Start of Block

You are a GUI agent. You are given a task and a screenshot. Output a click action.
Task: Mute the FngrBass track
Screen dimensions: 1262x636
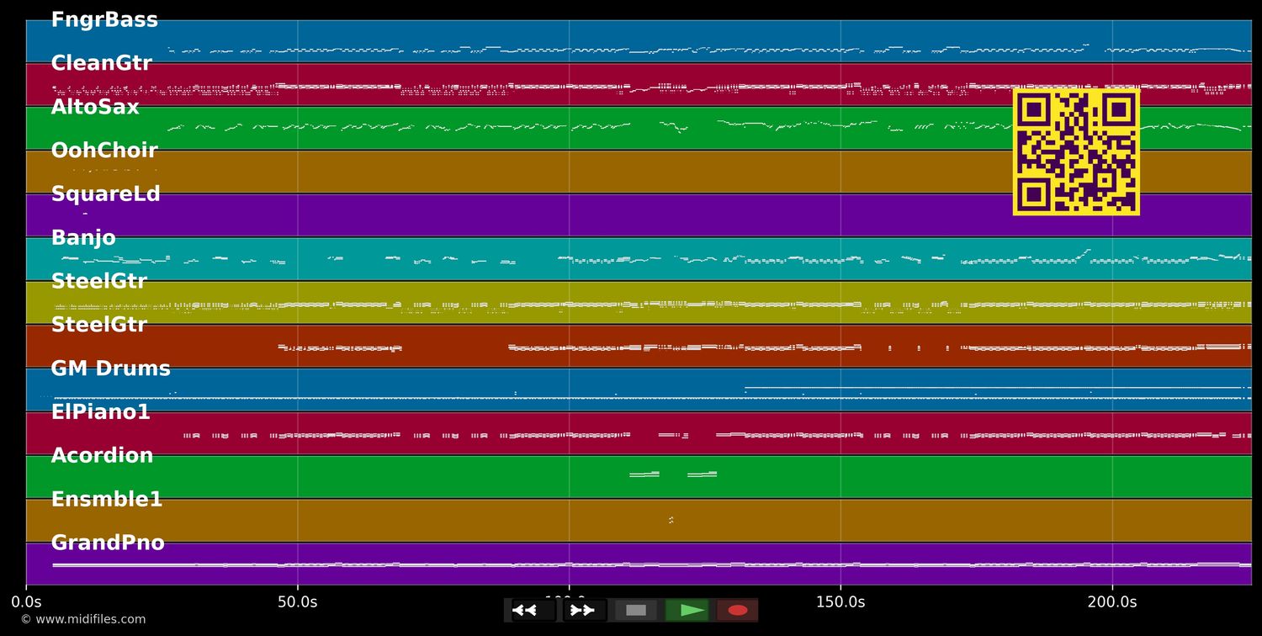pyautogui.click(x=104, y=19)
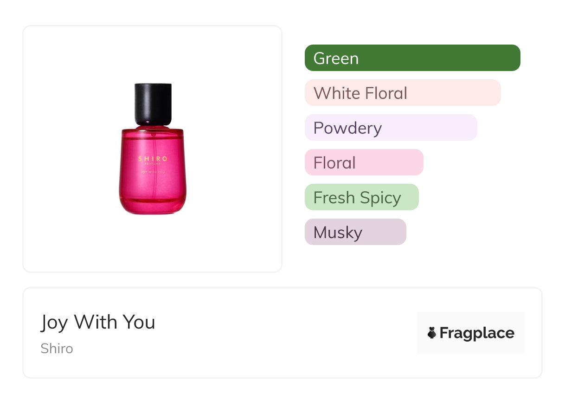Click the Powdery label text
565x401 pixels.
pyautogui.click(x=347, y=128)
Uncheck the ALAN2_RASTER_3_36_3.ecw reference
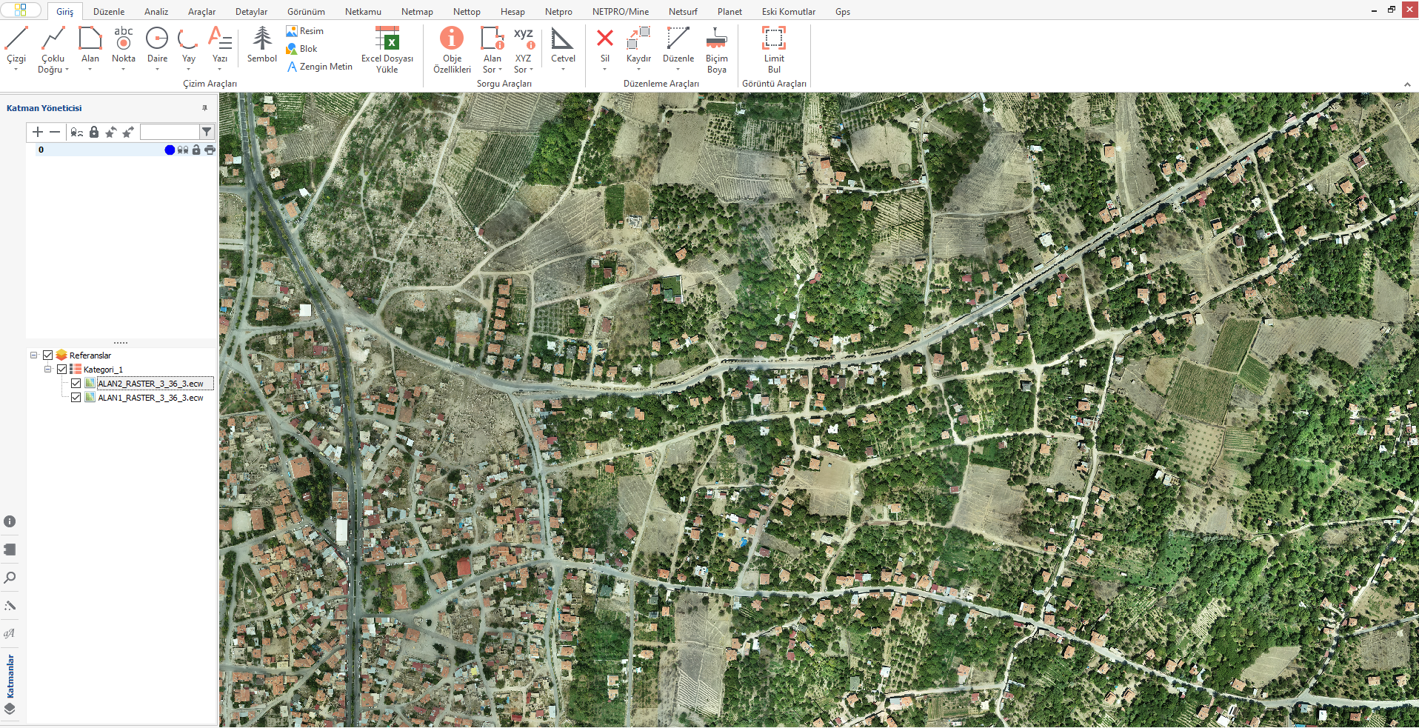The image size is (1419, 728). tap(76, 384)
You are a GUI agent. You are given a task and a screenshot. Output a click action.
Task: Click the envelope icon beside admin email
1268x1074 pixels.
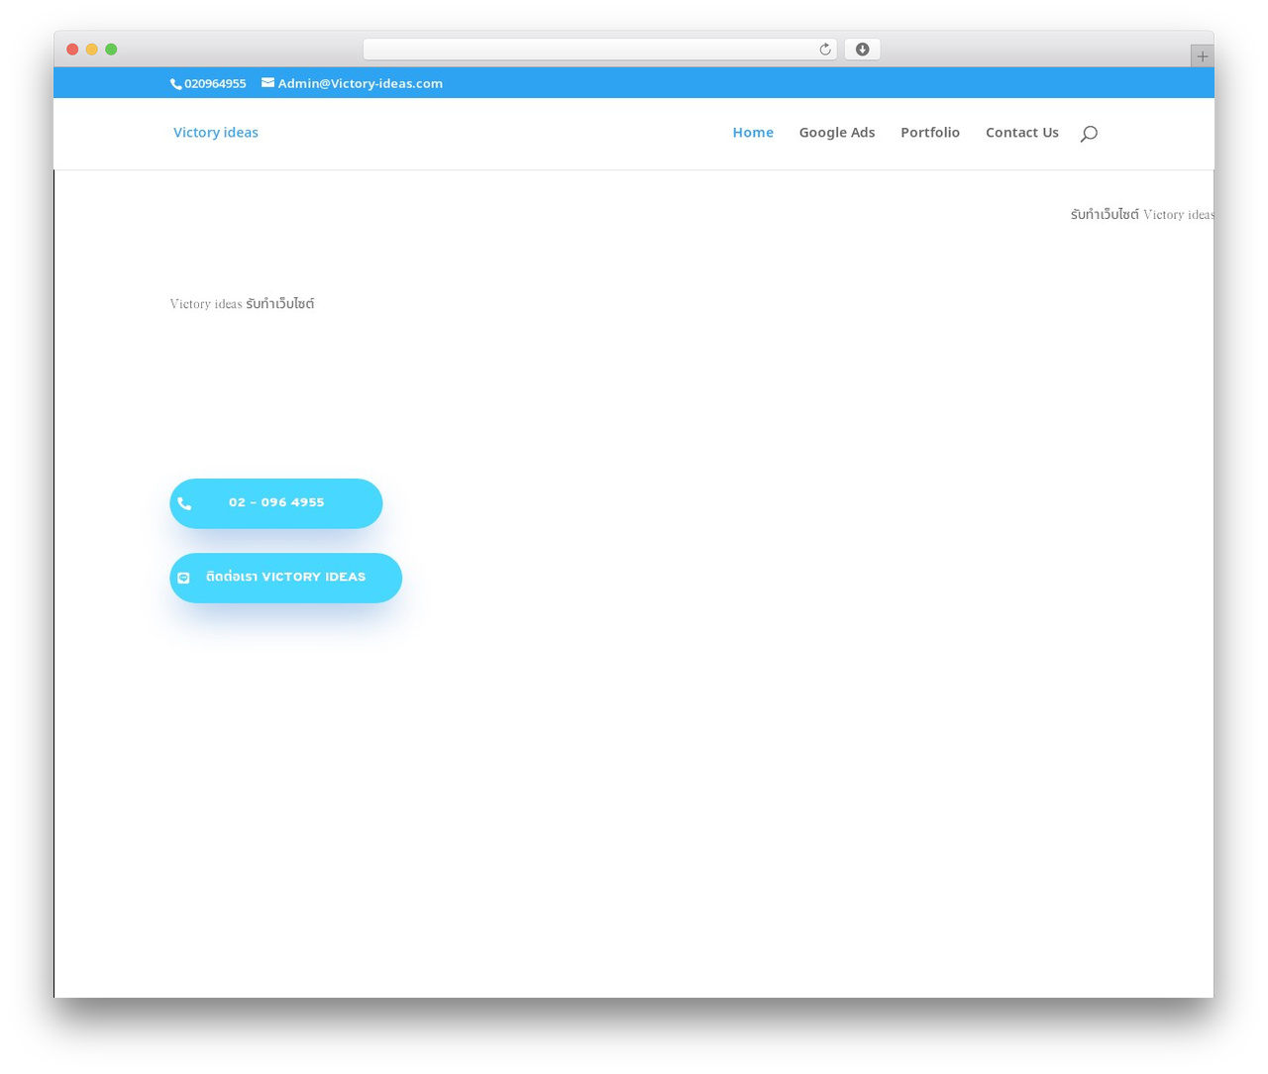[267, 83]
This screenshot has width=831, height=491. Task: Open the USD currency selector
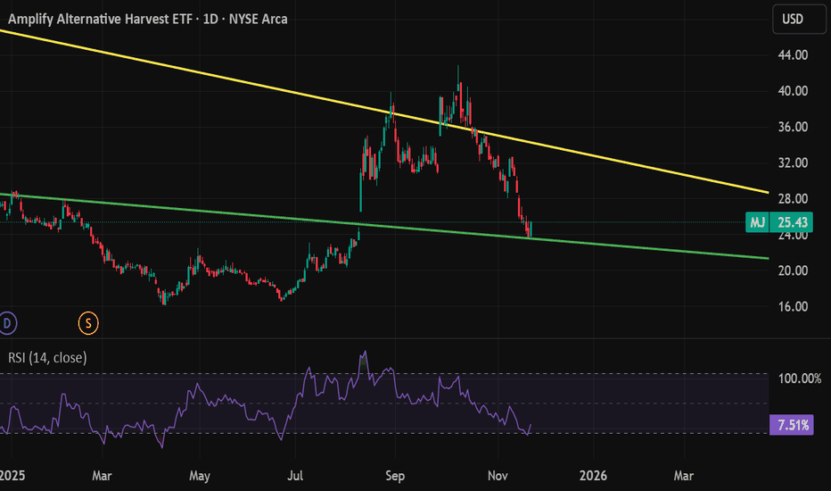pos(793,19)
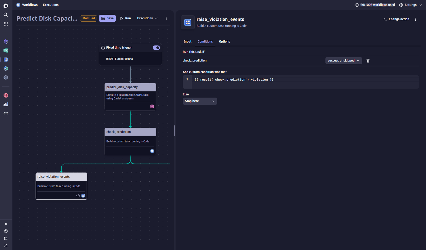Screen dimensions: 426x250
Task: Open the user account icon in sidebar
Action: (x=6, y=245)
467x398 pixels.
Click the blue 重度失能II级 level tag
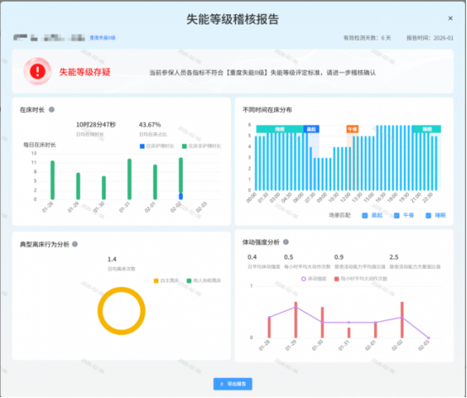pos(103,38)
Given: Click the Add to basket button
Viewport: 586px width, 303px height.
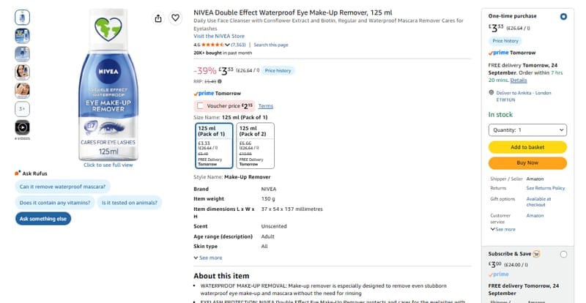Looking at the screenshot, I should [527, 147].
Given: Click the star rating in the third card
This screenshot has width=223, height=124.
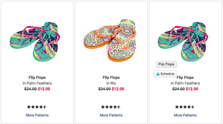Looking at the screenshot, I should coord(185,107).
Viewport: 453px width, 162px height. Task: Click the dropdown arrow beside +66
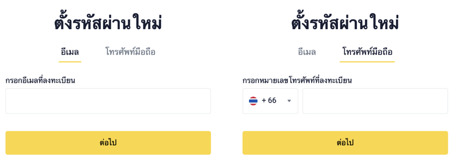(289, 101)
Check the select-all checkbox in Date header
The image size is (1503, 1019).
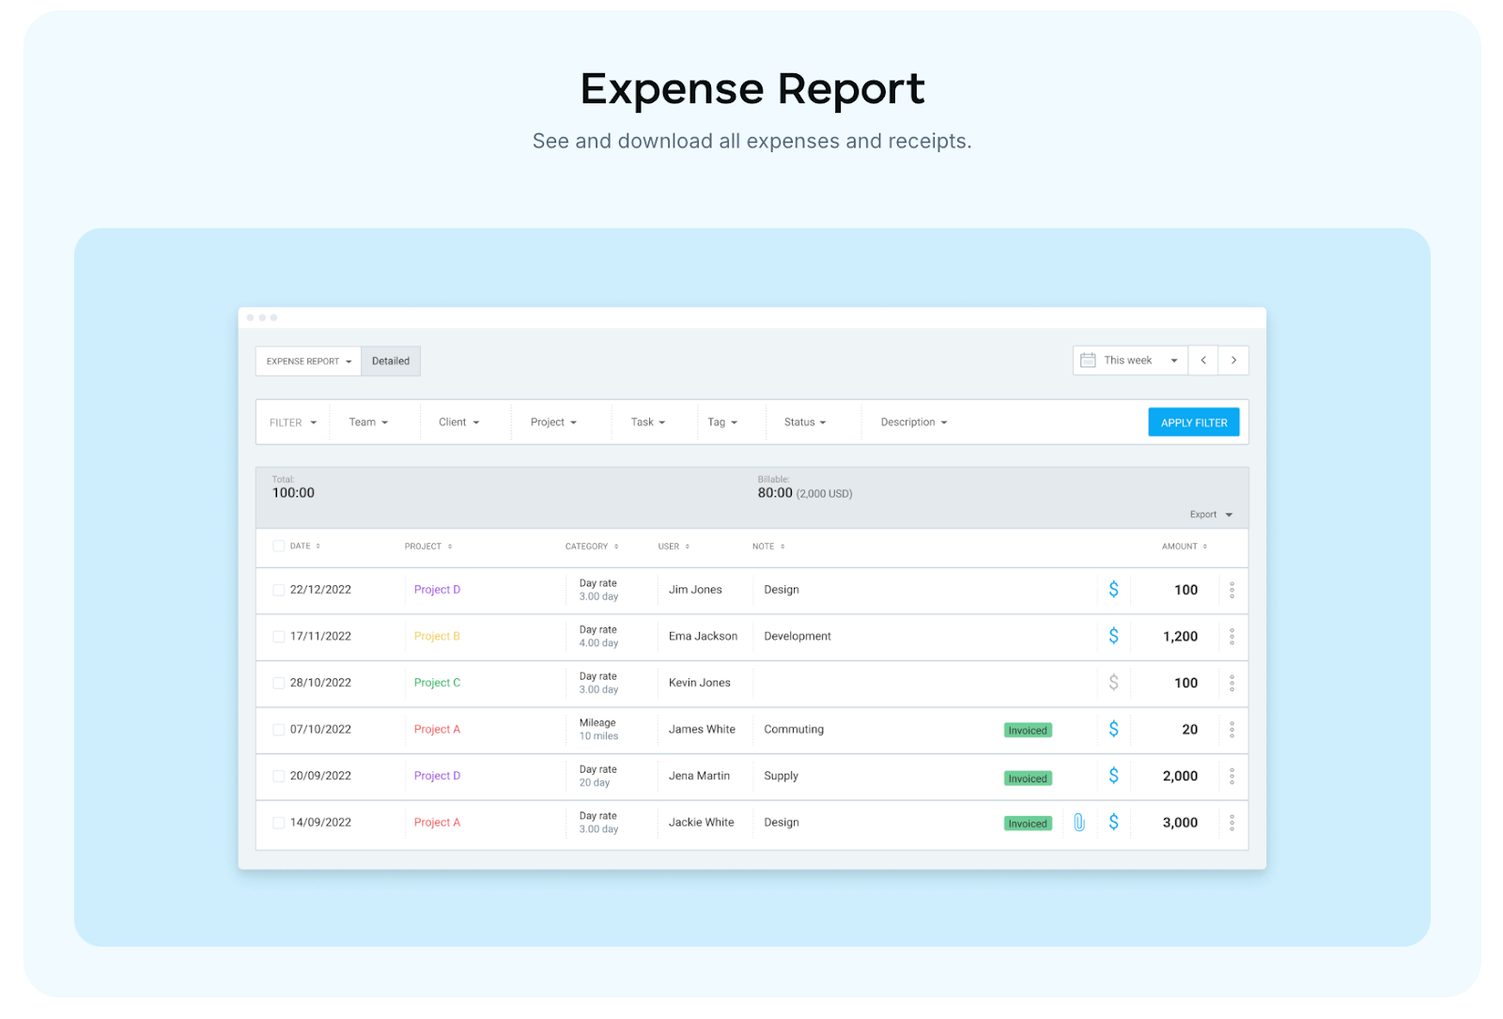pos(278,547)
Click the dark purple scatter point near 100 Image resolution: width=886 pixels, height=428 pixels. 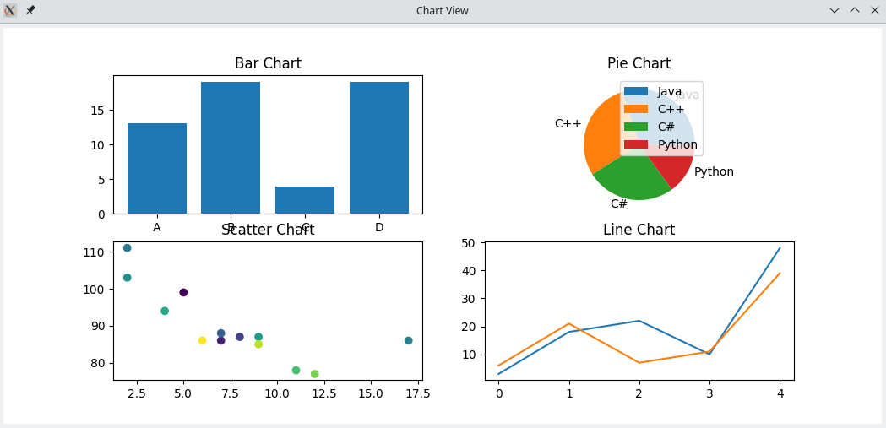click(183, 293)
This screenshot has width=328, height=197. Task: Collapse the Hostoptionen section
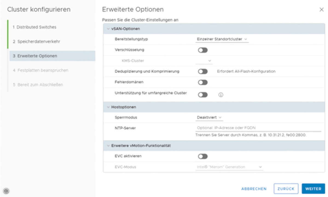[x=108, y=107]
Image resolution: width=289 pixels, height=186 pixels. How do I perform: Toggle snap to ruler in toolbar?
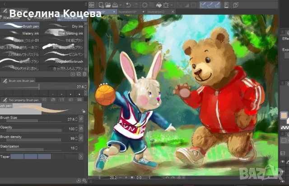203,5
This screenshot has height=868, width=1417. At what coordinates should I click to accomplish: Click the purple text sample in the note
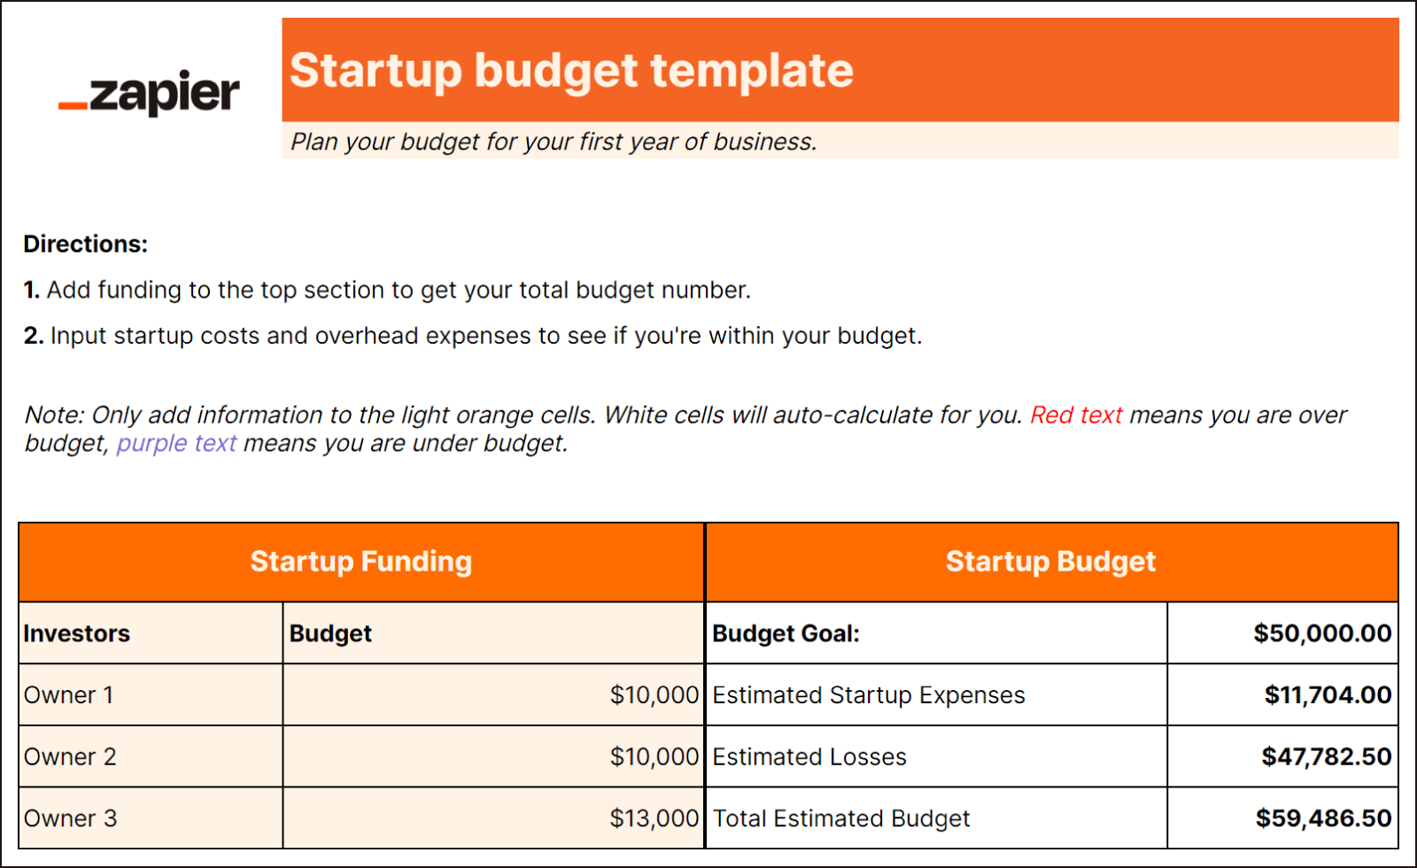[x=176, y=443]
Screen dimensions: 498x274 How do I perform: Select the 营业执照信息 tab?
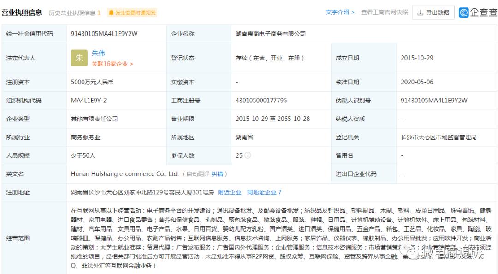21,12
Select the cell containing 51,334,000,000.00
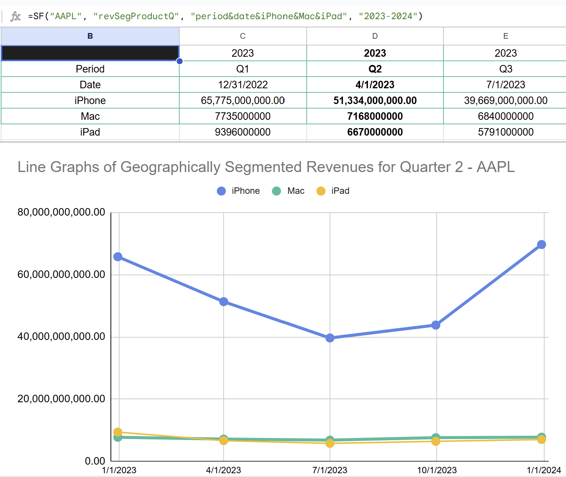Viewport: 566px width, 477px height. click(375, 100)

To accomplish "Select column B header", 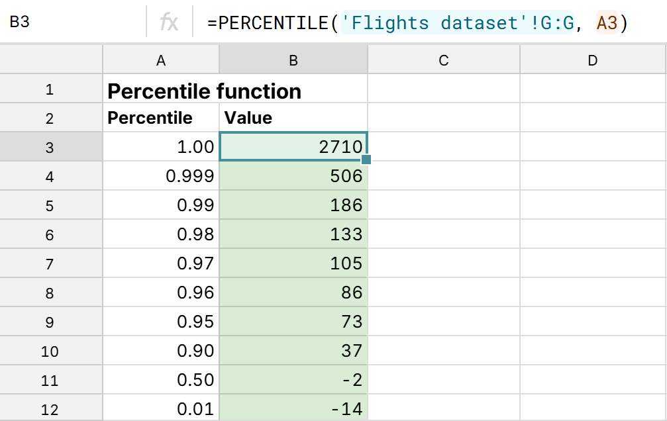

End of Block

Working from the entries above, reproduce exactly and only the lines beginning with the line that has "Screen dimensions: 1262x636" and ending with the line that has "Given: Click the Add to basket button"; omit all pictures.

Screen dimensions: 1262x636
pyautogui.click(x=104, y=19)
Click the Powdery label text
565x401 pixels.
pyautogui.click(x=347, y=128)
Uncheck the ALAN2_RASTER_3_36_3.ecw reference
The image size is (1419, 728). tap(76, 384)
You are a GUI agent. You are given a task and a screenshot. Output a click action.
Task: Click the envelope icon beside admin email
1268x1074 pixels.
[267, 83]
This screenshot has width=831, height=491. Task: Open the USD currency selector
pos(793,19)
Screen dimensions: 426x250
Task: Open the user account icon in sidebar
Action: (x=6, y=245)
467x398 pixels.
Click the blue 重度失能II级 level tag
pos(103,38)
Given: Click the Add to basket button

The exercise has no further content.